林沁揚躡手躡腳的從墓碑後面出來。沈思存今兒穿著黑西裝黑襯衣,俊臉肅冷肅冷的。

“果然是你。”冷得刺骨的聲音,在暗沈的墓地,仿若幽靈。

“我只是順路來看看。”毫無底氣的解釋,林沁揚想找個地縫鉆。卻還是硬著頭皮與他對話。

“不怕晚上做噩夢?”沈思存像是磨了一下牙齒。

“怕,就因為做噩夢,才來看看,給心靈一點慰藉。”‘毫不掩飾’的又坦白的話,激怒了沈思存,他上前,一把將她拽到了楊蘭面前,壓著她的膝蓋,讓她跪在楊蘭的墓前。

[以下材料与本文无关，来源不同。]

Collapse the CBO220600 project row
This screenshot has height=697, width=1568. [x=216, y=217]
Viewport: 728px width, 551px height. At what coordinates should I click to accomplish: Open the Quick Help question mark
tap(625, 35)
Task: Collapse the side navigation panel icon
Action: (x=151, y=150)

“林沁揚,你來祭奠,只求心安理得?沒有一絲半毫的悔意?”幾近咆哮的聲音。

“我沒有悔意,我向來是個冷血動物,你又不是第一天知道。”倔強的說著,眼淚已經到了眼眶口,林沁揚努力憋回去:“你可以報覆啊,想怎麽都行,哪怕要我的命我都給你。”

沈思存呵呵的起身,“你的命值幾個錢?”

“那好,我的命不值錢,你換其他報覆我的方式吧,什麽我都接受。”

“你放心,這一天會很快到來。”

耳邊嘶啞蒼涼的聲音傳來的同時,夾著遠去的腳步聲,林沁揚卻就這樣,在楊蘭的墓前跪到了天黑。

後來,是怎麽回林家的?怎麽開的車。

整個過程,她的腦海裏,回蕩著沈思存那句話:“你放心,這一天,會很快到來。”

於是這一天真的很快到來了。

林子惠在北洲市回來後,沈思存約她到酒店談所謂的大事。

“沈思存,你又想搞什麽把戲?”電話裏,林子惠很深的防備。

“怎麽?林董怕什麽?只是見面談合作,何須緊張?”沈思存坐在吊椅上,一手搖曳著紅酒杯,黑色的襯衣紐扣開了三顆,胸口露出大半,一番別樣的桀驁不羈。

“那好,約在哪裏,幾點見面?”

“海市大酒店,今晚八點。”

說完,那邊便傳來嘟嘟嘟的忙音,林子惠看看時間,五點,回家收拾收拾,準備準備,琢磨琢磨沈思存手中會握上什麽把柄,思量好,林子惠讓喬妹打印好,跟隨前往。

到了沈思存訂好的包房,沈思存提前到達,能坐二十個人的大圓桌上放著菜,酒,杯子。

林子惠就近沈思存的位子坐下:“沈總,真是好興致。”

“送林董的見面禮。”沈思存擱置酒杯,拿出櫃屜裏的文件,似笑非笑的扔給林子惠:“林董可要看仔細。”

林子惠撿起來,快速的翻閱,她驚愕睜大眼睛,因為她是真的無法相信,沈思存查到了她*毒的證據,而且特別詳細的證據。

比起她帶來的,沈思存不是沈萬從親生兒子的料,明顯這個來得更猛。

“你想怎麽樣?”大家高智商的人,無須拐彎抹角。

沈思存點燃一根煙,皺著眉心,輕蔑玩味兒的笑道:“我要林沁揚。”

“你在信口開河。”

他雙腿自然的相交,手指桀驁不羈的夾著煙,放在嘴裏,吐出蒙蒙的煙圈:“是不是信口開河,那得看林董願不願意承受明天的頭條,以及進監獄。”